No escuchan a la gente


El 75 por ciento de los españoles opina que los partidos no se ocupan de lo que piensa y preocupa a la gente, según el CIS. Ya lo decía don Ciprián de Penalva: “Eles van ó seu” y lo suyo es permanecer en el poder y mantener el escaño.

El pleno del Congreso de la semana pasada es una de prueba de la desconexión de los políticos de la realidad de la calle. Es verdad que los ciudadanos perciben la corrupción como un problema serio que repugna y corroe los cimientos de la democracia, pero en palabras del profesor José Luis Villacañas, “la corrupción ha dado de sí todo lo que podía dar electoralmente hablando” y ahora está en manos de los jueces, que cumplirán con su obligación juzgando cada caso. Por eso, forzar un pleno sobre la trama Gürtel por la que el presidente ya declaró, que tiene abierta una Comisión de investigación y está en manos de la justicia fue legítimo, pero no tenía sentido, ni aportó nuevos datos, ni fue rentable para la oposición.

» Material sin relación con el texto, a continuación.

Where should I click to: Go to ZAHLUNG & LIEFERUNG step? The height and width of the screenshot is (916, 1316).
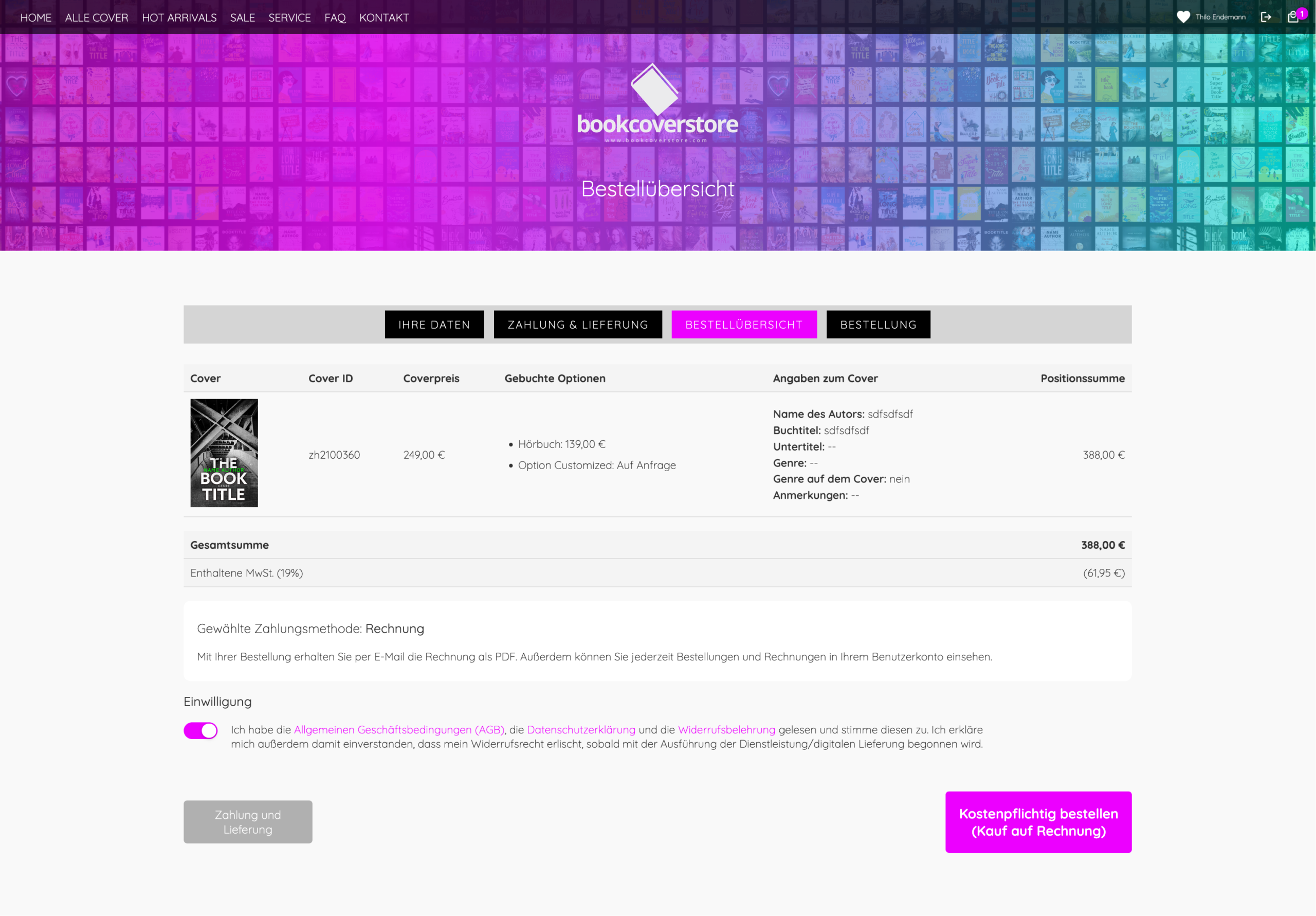pos(577,325)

En el debate, agrio y bronco, sus señorías tenían más interés en destruir la imagen de Rajoy que preocupación por la corrupción y ya cansan a los ciudadanos. Que dejen actuar a la justicia y colaboren con ella.

El país necesita debates sobre otros problemas. Cuestión catalana aparte, de consecuencias imprevisibles, ¿por qué no se ocupan de la educación, que empieza un curso más sin acuerdo? ¿Por qué no debaten sobre las pensiones que tienen un millón de cotizantes menos para pagar 1,2 millones de pensiones más? ¿O sobre la deuda pública, que hipoteca a cada español en 24.500 euros? ¿No les parece urgente adelgazar las administraciones, hipertrofiadas e insostenibles? ¿O abordar el cambio de modelo productivo para no depender tanto de la volatilidad del turismo? ¡Vaya si tenían asuntos
que debatir!.

En Galicia no hubo pleno en el Hórreo, pero los políticos se divirtieron en agosto con el Pazo de Meirás -¡la gran preocupación de los gallegos!- okupado simbólicamente por activistas del BNG. Es curioso que también en agosto fueron okupadas unas viviendas en A Coruña y ningún partido desplegó sus banderas para apoyar a los propietarios de esos inmuebles.

La okupación del Pazo por lo que queda de la familia Franco y el franquismo residual atraen más la atención de los políticos gallegos que la alarma social que crean los okupas y la inseguridad y el desamparo que sienten los ciudadanos.

Lo dicho, los políticos, también lo de aquí, van a lo suyo, no escuchan a la gente.